Failover criteria for a critical safety system are not measured in the number of lives lost - no regulator would sign up to that in a million years - they are measured in the system safely failing over to a backup, or a backup to a backup, and that didn’t happen. Period.
Reverting to manual handling of aircraft, at hugely reduced capacity is crisis management, safety critical systems are never meant to need to work that way ie to completely fail.
NATS knows that the system is ancient, it’s 1960s technology implemented in 1970 after all. They also know that it’s at capacity limits and at risk of failing over again, as evidenced by the fact it has done so repeatedly.
NATS is also forever lobbying the DfT for major funding for system upgrades (despite its internal battle on whether these are even necessary, or can be achieved), this is also publicly less well known. What is not being acknowledged, at all though, is that NATS HAS had the funding to cover this gap through the ITEC programme, which has a very large team (look online, before NATS removes the post) and HAS FAILED TO DELIVER FOR 15 YEARS!

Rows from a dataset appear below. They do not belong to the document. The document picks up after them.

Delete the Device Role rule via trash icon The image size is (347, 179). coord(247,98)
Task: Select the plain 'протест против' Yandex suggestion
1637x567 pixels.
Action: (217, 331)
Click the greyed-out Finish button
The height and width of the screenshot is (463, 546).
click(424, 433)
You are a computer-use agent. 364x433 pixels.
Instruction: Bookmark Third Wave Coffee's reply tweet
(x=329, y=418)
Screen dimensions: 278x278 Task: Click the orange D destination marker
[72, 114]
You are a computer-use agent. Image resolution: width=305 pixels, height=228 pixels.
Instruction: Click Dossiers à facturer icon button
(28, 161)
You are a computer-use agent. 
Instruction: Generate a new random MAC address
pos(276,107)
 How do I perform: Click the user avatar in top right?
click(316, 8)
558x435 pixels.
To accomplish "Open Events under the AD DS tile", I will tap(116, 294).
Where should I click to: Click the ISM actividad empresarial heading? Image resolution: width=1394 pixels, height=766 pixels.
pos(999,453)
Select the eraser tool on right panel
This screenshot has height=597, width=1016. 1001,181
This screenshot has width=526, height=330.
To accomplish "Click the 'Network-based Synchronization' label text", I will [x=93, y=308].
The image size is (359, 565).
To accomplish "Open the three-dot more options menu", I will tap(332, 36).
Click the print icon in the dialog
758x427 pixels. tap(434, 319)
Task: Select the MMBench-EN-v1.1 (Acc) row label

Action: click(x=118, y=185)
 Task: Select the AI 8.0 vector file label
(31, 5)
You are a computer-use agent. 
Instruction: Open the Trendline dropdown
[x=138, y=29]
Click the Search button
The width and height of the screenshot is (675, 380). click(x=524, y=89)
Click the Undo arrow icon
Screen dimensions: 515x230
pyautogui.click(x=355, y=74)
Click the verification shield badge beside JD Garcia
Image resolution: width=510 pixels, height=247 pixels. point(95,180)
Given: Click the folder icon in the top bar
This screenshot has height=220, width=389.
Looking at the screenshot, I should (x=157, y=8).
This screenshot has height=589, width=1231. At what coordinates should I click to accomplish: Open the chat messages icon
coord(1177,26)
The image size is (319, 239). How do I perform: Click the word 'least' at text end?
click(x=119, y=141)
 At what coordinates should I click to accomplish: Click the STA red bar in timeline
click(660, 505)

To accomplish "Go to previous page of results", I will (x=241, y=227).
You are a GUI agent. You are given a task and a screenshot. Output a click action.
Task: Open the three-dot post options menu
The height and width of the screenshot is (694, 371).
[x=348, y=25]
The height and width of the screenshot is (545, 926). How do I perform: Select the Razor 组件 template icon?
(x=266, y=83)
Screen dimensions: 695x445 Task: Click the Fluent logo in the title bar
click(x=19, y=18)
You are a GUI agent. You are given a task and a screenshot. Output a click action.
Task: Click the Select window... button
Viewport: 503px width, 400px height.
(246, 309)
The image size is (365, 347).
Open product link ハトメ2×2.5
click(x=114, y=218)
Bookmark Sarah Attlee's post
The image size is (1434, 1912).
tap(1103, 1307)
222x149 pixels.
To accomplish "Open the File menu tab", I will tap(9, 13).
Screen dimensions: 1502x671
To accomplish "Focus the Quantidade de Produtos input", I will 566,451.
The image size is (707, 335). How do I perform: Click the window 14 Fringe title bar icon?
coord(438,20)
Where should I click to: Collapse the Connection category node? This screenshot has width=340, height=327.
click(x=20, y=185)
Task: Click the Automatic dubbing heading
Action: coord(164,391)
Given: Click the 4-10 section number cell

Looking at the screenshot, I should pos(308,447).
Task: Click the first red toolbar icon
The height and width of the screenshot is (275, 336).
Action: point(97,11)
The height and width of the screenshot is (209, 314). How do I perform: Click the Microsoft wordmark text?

It’s all very well keyboard warriors browbeating reasonable questions to deflect from what has really been going on at NATS, but if they are incapable of telling the whole truth themselves their opinion is really of no value.

eglnyt

Whilst all efforts have to be made to ensure that what appears in front of a controller can be trusted, and sometimes that may mean bringing the system to a halt, the idea that was an appropriate thing to do in this case because it is a "safety critical" system is, as somebody else has remarked, just "spin". If it was "designed" to do this in this specific instance then that is poor design. This system is designed to throw out flight plans for human response in many different cases without any detriment to safety so it could, and should, have been designed to do so for any issue affecting a single flight plan even if it didn't know what was wrong with it.